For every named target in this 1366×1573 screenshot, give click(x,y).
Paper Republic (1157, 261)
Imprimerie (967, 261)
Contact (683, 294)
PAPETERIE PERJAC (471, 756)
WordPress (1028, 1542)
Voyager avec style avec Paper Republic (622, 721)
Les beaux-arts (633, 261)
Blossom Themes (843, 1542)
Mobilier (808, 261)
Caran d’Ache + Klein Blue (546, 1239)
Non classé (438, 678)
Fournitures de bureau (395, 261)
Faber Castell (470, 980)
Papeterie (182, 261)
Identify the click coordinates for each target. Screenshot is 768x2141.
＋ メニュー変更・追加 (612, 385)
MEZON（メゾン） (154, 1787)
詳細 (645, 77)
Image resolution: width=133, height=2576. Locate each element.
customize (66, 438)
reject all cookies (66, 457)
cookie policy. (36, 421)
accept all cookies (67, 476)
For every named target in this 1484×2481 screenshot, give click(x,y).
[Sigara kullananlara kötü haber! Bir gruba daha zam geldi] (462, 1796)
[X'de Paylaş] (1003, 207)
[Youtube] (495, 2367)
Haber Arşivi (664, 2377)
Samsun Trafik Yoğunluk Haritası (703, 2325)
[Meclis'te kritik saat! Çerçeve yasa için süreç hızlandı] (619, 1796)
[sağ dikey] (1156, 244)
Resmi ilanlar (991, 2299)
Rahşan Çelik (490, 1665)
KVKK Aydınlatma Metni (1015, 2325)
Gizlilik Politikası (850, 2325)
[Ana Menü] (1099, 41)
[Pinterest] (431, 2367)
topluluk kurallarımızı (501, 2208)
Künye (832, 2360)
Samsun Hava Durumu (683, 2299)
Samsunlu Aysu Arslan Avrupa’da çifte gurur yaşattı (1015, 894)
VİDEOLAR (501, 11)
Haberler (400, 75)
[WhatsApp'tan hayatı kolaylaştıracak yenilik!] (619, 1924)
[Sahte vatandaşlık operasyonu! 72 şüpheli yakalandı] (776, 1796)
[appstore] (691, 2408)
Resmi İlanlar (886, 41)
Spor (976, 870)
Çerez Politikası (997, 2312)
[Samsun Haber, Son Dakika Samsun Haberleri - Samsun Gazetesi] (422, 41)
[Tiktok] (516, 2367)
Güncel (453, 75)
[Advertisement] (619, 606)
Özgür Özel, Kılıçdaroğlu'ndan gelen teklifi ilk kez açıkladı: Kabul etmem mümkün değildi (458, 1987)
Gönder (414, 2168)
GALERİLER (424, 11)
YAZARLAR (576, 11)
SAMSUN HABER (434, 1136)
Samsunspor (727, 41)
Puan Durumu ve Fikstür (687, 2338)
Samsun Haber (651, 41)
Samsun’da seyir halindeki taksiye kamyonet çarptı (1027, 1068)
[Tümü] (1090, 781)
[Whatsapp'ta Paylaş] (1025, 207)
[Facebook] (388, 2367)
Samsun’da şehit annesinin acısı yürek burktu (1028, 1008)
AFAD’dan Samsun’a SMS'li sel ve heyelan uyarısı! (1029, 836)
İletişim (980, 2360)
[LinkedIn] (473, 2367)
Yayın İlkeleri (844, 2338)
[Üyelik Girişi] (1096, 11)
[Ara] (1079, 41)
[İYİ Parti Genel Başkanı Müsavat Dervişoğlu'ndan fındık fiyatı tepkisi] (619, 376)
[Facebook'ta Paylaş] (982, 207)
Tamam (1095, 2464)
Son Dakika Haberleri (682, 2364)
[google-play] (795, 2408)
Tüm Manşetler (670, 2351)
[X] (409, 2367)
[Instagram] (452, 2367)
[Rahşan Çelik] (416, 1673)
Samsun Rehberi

|---|

Directions:
Of the entries above, transcribe exactly those lines that fall between the line containing "[Meclis'te kritik saat!" and the line containing "[Whatsapp'ta Paylaş] (1025, 207)", together with those two lines.

Answer space:
[Meclis'te kritik saat! Çerçeve yasa için süreç hızlandı] (619, 1796)
[sağ dikey] (1156, 244)
Resmi ilanlar (991, 2299)
Rahşan Çelik (490, 1665)
KVKK Aydınlatma Metni (1015, 2325)
Gizlilik Politikası (850, 2325)
[Ana Menü] (1099, 41)
[Pinterest] (431, 2367)
topluluk kurallarımızı (501, 2208)
Künye (832, 2360)
Samsun Hava Durumu (683, 2299)
Samsunlu Aysu Arslan Avrupa’da çifte gurur yaşattı (1015, 894)
VİDEOLAR (501, 11)
Haberler (400, 75)
[WhatsApp'tan hayatı kolaylaştıracak yenilik!] (619, 1924)
[Sahte vatandaşlık operasyonu! 72 şüpheli yakalandı] (776, 1796)
[appstore] (691, 2408)
Resmi İlanlar (886, 41)
Spor (976, 870)
Çerez Politikası (997, 2312)
[Samsun Haber, Son Dakika Samsun Haberleri - Samsun Gazetesi] (422, 41)
[Tiktok] (516, 2367)
Güncel (453, 75)
[Advertisement] (619, 606)
Özgür Özel, Kılıçdaroğlu'ndan gelen teklifi ilk kez açıkladı: Kabul etmem mümkün değildi (458, 1987)
Gönder (414, 2168)
GALERİLER (424, 11)
YAZARLAR (576, 11)
SAMSUN HABER (434, 1136)
Samsunspor (727, 41)
Puan Durumu ve Fikstür (687, 2338)
Samsun Haber (651, 41)
Samsun’da seyir halindeki taksiye kamyonet çarptı (1027, 1068)
[Tümü] (1090, 781)
[Whatsapp'ta Paylaş] (1025, 207)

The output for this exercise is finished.